Why sticking a head on a robot doesn’t make it any more social

Mass adoption of social robots in our everyday spaces needs the development of human-robot dialogue toolkits for the non-expert

In case you’re unfamiliar with the Gartner hype cycle, it’s a framework used by the industry analysts to situate technology along the axes of maturity and visibility. The hype is at its highest when visibility peaks at a fairly immature stage characterized by speculation on how the technology will evolve in the years to come. An example of this cycle is the one below where Intelligent Agents are at the peak of inflated expectations. What would be your guess as to the year it was published.

When I came across it in my research my guess was somewhere between 2004 to 2006.

I was therefore pretty surprised to learn that it came out in 1995, a decade earlier than what I had imagined. That’s two years before Microsoft deployed their Office Assistant ‘Clippy’ (the paper clip) which, for those of you old enough to remember, most probably evokes a notion of disgust and/or annoyance as it clumsily followed you around the screen, forever getting in the way and not really of much assistance at all.

Now, if you’ve been following the hype around Conversational Agents (also often called Intelligent Assistants), and the sequence of investments in that field over the last year, you might be inclined to say that the peak of inflated expectations for Intelligent Assistants is closer to 2016-2017 than to 1995.
So why the renewed popularity in something that was all the rage over 20 years ago? After some thought there are two main reasons that lie behind this revival. The first is that, back in the 90’s the large majority of the population was quite simply not used to communicating with text-based chat. Since then, it’s gradually spread from being a relatively niche, private channel with friends to one that’s now being used to communicate with businesses and family as well as still friends and convenient for ordering food, trouble shooting, organizing school activities and seeing how grandma and grandpa are doing.

The second reason for the interest is the number of tools that now exist to allow non-technical experts to very quickly create their own dialogue scenarios. Although the current state of technology doesn’t yet allow you to create totally open-domain dialogues (there’s ongoing competition to do something similar), people have realized that most dialogues where there’s money to be made, can be viewed as simple transactional dialogues. This basically means that, after finding out what your intent is (book a hotel, order a pizza), the agent only has to fill a list of pre-defined slots (name, topping, card number, address, etc.) in order to execute a fulfillment (place an order, call a taxi). The machine learning and natural-language processing (NLP) techniques required to do this can be quickly trained, assuming that your dialogue fits into this constrained type. The list of tools to do this is constantly growing and includes (Google), (Facebook), Alexa skill-set, (Baidu), Watson Conversation (IBM), Line (Naver), Snips[1] and etc.

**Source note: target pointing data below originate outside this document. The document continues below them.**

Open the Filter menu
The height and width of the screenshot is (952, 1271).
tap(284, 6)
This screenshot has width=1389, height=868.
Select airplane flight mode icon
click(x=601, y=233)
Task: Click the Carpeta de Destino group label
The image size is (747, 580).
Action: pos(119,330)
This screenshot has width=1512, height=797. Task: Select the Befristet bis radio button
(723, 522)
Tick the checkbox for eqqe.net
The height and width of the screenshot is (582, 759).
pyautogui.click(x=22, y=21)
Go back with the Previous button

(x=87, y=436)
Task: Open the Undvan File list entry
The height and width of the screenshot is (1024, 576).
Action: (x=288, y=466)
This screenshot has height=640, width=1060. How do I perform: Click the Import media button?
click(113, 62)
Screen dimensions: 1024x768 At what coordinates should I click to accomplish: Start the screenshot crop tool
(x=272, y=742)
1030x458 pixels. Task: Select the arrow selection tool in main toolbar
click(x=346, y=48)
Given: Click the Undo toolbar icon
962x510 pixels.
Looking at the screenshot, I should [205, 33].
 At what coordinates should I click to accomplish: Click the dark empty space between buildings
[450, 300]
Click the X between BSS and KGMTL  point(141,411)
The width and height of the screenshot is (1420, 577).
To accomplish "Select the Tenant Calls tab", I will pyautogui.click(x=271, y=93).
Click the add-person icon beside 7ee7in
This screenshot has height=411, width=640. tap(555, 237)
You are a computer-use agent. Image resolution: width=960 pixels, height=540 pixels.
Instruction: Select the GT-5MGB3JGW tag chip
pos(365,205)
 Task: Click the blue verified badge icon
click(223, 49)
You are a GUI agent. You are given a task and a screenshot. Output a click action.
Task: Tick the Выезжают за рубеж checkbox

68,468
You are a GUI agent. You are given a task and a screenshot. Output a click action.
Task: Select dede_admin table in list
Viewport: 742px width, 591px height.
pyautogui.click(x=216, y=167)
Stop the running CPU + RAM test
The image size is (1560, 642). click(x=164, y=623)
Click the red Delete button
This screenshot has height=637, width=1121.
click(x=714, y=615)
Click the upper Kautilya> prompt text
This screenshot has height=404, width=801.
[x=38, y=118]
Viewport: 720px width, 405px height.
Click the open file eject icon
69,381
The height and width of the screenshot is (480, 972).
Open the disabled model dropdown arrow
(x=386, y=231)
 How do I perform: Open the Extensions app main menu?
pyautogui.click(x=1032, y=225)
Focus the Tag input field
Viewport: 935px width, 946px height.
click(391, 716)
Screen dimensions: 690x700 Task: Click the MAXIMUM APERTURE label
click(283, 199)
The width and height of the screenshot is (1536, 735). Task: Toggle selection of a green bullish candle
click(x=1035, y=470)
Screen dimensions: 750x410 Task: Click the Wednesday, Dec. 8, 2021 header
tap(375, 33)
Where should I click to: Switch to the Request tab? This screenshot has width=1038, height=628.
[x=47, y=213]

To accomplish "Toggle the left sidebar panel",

Now, just hold on to this picture of the state-of-the-art in conversational agents for a second while we briefly consider social robots. Contrary to industry robots in manufacturing, which typically function out of the reach of workers for safety reasons, social robots are autonomous robots that interact with people and share the same physical space as them such as the home.


Examples of these robots (such as Knightscope or Savioke) share a common trait: they discourage any natural-language interaction by removing any semblance to a head. Current intents to deploy humanoid robots in a social environment (of which there are many) have had very limited success, mostly because they have to explicitly encode any possible utterance a human could come up with. We’re pretty far removed from that requirement as today most human-robot dialogue systems are generally still at the stage of Interactive Voice Recognition (IVR) where you “Say 'book' if you want to book a flight”. These systems have been around for about 40 years.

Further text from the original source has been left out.